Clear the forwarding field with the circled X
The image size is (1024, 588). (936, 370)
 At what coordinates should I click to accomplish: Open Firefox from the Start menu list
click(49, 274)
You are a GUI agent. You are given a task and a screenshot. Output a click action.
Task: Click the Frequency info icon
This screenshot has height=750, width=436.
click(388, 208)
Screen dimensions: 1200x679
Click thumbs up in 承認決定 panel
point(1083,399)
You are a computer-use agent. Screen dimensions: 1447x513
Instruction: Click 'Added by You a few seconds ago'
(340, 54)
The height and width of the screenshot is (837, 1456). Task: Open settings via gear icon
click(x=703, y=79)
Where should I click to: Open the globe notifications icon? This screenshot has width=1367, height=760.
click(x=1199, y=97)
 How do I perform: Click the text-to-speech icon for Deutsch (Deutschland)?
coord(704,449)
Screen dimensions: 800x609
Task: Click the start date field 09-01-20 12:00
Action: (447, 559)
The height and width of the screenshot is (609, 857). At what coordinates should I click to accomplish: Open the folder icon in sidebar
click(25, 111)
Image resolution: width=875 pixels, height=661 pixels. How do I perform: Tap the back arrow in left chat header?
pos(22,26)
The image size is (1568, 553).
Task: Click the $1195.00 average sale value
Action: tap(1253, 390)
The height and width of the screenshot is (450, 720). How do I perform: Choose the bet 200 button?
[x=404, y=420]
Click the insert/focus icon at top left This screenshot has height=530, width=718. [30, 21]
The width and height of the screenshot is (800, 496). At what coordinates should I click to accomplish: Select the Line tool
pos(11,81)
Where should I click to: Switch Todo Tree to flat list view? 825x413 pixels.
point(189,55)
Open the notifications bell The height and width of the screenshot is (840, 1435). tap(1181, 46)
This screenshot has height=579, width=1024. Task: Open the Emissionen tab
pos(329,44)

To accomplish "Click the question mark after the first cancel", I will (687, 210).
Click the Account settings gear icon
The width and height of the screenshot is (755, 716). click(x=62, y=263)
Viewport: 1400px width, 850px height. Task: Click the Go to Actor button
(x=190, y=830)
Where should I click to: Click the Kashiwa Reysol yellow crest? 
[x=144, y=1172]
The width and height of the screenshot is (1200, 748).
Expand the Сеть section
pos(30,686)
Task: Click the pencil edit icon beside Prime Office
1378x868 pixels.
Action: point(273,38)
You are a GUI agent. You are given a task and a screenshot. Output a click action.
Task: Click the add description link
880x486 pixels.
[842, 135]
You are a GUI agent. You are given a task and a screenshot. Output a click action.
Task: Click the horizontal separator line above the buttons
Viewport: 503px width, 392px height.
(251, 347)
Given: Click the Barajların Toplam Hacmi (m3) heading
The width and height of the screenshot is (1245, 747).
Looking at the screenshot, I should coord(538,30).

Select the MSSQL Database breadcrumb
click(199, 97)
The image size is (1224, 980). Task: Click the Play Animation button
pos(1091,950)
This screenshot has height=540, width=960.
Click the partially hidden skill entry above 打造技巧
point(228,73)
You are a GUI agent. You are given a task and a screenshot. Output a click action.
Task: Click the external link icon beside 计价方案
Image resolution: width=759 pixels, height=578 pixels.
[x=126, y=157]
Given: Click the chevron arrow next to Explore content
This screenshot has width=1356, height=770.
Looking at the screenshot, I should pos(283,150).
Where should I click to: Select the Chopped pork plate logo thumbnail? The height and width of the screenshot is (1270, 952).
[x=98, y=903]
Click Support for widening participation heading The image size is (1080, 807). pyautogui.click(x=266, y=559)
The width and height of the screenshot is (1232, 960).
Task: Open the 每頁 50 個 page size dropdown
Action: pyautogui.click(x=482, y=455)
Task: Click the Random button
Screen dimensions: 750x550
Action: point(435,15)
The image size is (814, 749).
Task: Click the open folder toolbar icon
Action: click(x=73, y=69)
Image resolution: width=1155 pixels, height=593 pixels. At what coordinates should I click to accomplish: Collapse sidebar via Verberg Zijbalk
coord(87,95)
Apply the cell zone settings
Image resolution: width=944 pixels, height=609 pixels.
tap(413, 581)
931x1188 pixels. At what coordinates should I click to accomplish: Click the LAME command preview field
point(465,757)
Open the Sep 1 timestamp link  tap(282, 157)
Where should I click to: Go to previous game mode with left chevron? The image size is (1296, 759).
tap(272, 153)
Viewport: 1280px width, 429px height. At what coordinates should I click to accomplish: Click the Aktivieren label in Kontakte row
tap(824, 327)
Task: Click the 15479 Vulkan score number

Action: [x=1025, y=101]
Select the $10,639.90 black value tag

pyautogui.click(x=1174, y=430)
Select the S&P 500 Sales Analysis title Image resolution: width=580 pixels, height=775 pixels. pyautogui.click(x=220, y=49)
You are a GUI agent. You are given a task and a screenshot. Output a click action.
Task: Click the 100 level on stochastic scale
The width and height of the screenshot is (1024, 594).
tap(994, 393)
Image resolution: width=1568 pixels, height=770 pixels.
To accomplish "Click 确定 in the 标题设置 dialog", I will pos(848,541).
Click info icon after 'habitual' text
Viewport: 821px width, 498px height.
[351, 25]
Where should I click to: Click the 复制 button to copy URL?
........
Collect the complete line wherever the string "beside" appears in the records.

#### [OUTPUT]
Task: Click the pencil edit icon beside Prime Office
Task: Click the external link icon beside 计价方案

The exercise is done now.